The resulting corrected starting point for inhalation DNEL derivation for the general population is equal to 65.22 mg/m³.

Dermal long-term exposure – systemic effects:

The NOAEL from an oral combined repeated dose toxicity study with the reproduction/ developmental toxicity screening test in rats conducted according to OECD 422 (BASF SE, 2013) was identified as the appropriate starting point for DNEL derivation for long-term exposure following dermal application. The NOAEL for general, systemic toxicity of the test substance was 75 mg/kg bw/day for rats which was the highest dose tested. 

This point of departure was also taken as starting point for DNEL derivation as the same absorption rate for the oral and dermal route was assumed. Therefore, a route-to-route (oral -> dermal) extrapolation factor of 1 was used which resulted in a starting point of 75 mg/kg bw/day.
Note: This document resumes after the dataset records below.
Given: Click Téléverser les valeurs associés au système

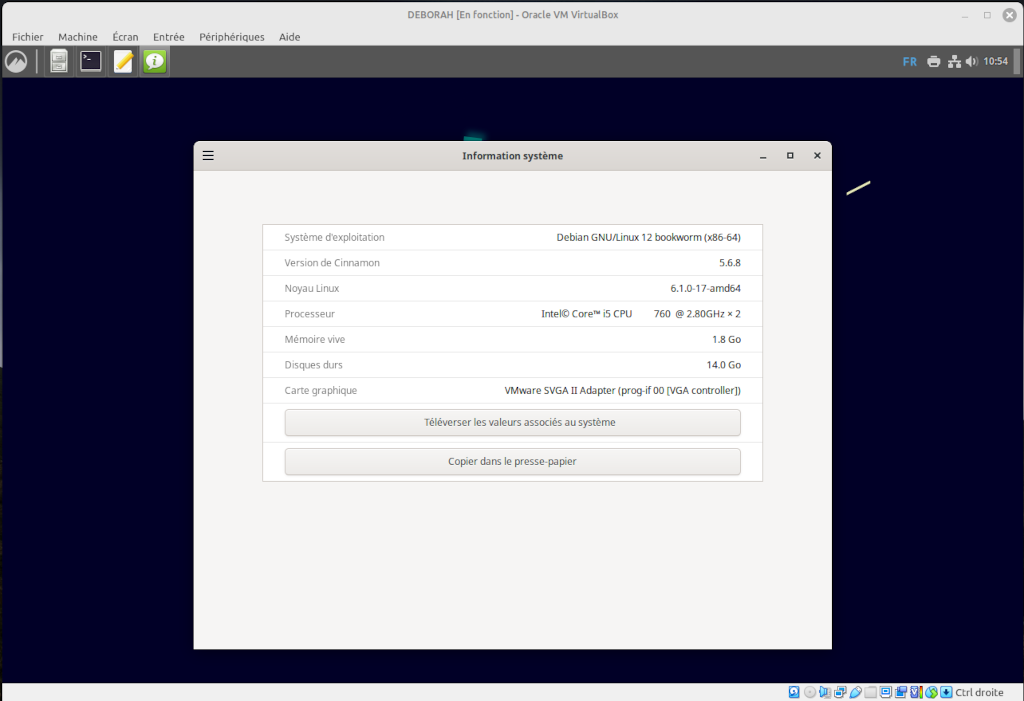Looking at the screenshot, I should click(512, 423).
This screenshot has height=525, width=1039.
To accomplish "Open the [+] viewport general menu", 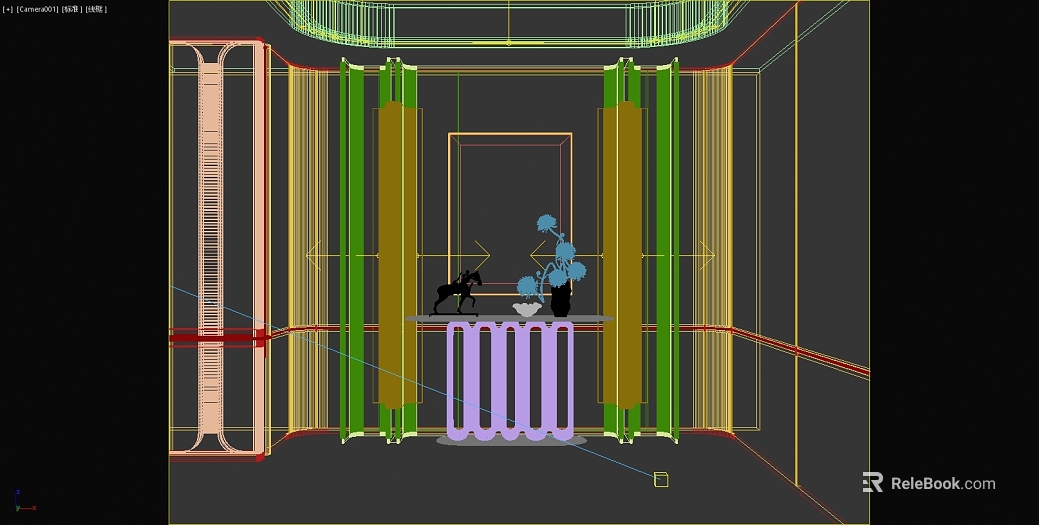I will 8,9.
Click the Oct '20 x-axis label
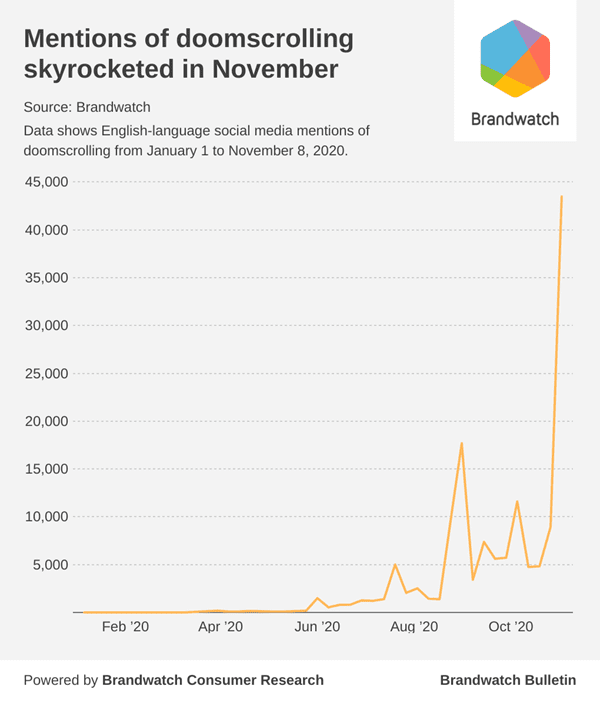The width and height of the screenshot is (600, 706). pyautogui.click(x=511, y=627)
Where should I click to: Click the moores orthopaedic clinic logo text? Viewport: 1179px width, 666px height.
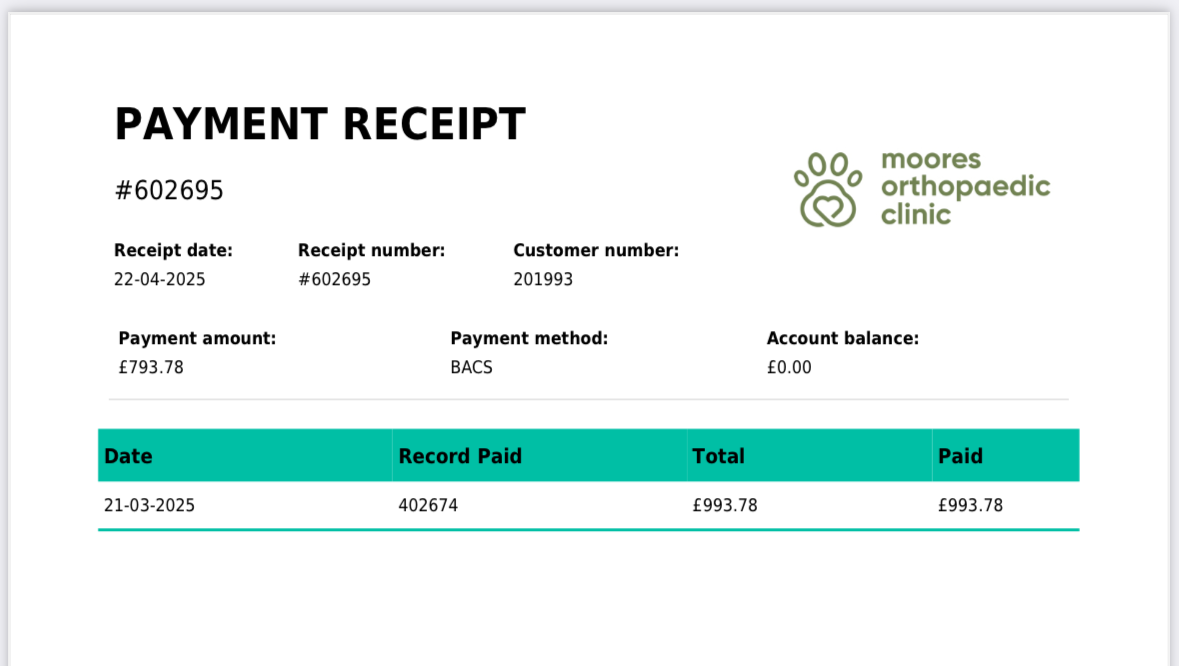(x=965, y=187)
Oral long-term exposure – systemic effects:

DNEL for oral long-term exposure was derived from the NOAEL obtained from an oral Combined repeated dose toxicity study with the reproduction/ developmental toxicity screening test in rats according to OECD 422 (BASF SE, 2013). The NOAEL for general, systemic toxicity of the test substance was 75 mg/kg bw/d for rats which was the highest dose tested. 

A correction of the starting point is not necessary since an oral study is available. Therefore, a starting point of 75 mg/kg bw/day was taken for DNEL derivation.